▶ _What the exercise asks_: The entries below are to be returned exactly. Include all of them.

Provided records Start Marker

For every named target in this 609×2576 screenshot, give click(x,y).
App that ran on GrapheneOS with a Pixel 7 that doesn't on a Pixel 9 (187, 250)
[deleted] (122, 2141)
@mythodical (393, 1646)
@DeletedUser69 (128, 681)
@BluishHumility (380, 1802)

Provided records End Marker

▶ _Finished exercise_:
For every named target in this 609×2576 screenshot, give click(x,y).
App that ran on GrapheneOS with a Pixel 7 that doesn't on a Pixel 9 (187, 250)
[deleted] (122, 2141)
@mythodical (393, 1646)
@DeletedUser69 (128, 681)
@BluishHumility (380, 1802)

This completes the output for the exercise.